Former British premier Tony Blair, now peace envoy for the Middle East, on Monday won a prestigious million-dollar prize for his leadership on the world stage, the Israel-based Dan David Foundation said.
The foundation awarded him the Dan David Prize -- worth 780,000 euros -- for "his exceptional leadership and steadfast determination in helping to engineer agreements and forge lasting solutions to areas in conflict."
It cited his role in brokering the 1998 peace deal between Protestants and Catholics in British-ruled Northern Ireland, and in the Kosovo conflict -- but makes no mention of his support for the US-led war in Iraq.
Blair is currently the representative of the international quartet for the Middle East peace process. The quartet is made up of the United States, Russia, the European Union and the United Nations.
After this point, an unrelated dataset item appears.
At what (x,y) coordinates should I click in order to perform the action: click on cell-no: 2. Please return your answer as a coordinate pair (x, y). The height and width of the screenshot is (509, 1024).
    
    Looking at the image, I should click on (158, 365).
Another of the three annual prizes from the foundation, which is based at Tel Aviv University, was awarded to scientist Robert Gallo, seen as one of the "co-discoverers" of the human immunodeficiency virus (HIV).
A condition of the prize is that 10 percent of the money is used to fund graduate students, and a spokesman for Blair said the rest will be donated to his charity for religious understanding, the Tony Blair Faith Foundation.
In a statement on its website, the foundation hailed Blair as "one of the most outstanding statesmen of our era," noting two key beliefs that guide him.
"First, that it is a mistake for the world to wait for America to solve all of the tough questions, and second, that there are some things a (given) state may do within its borders that justify (international) intervention even if the actions do not directly threaten another nation's interests," it said.
The prize, awarded to Nobel laureate and former US vice-president Al Gore last year, will be presented in a ceremony on May 17 at the university.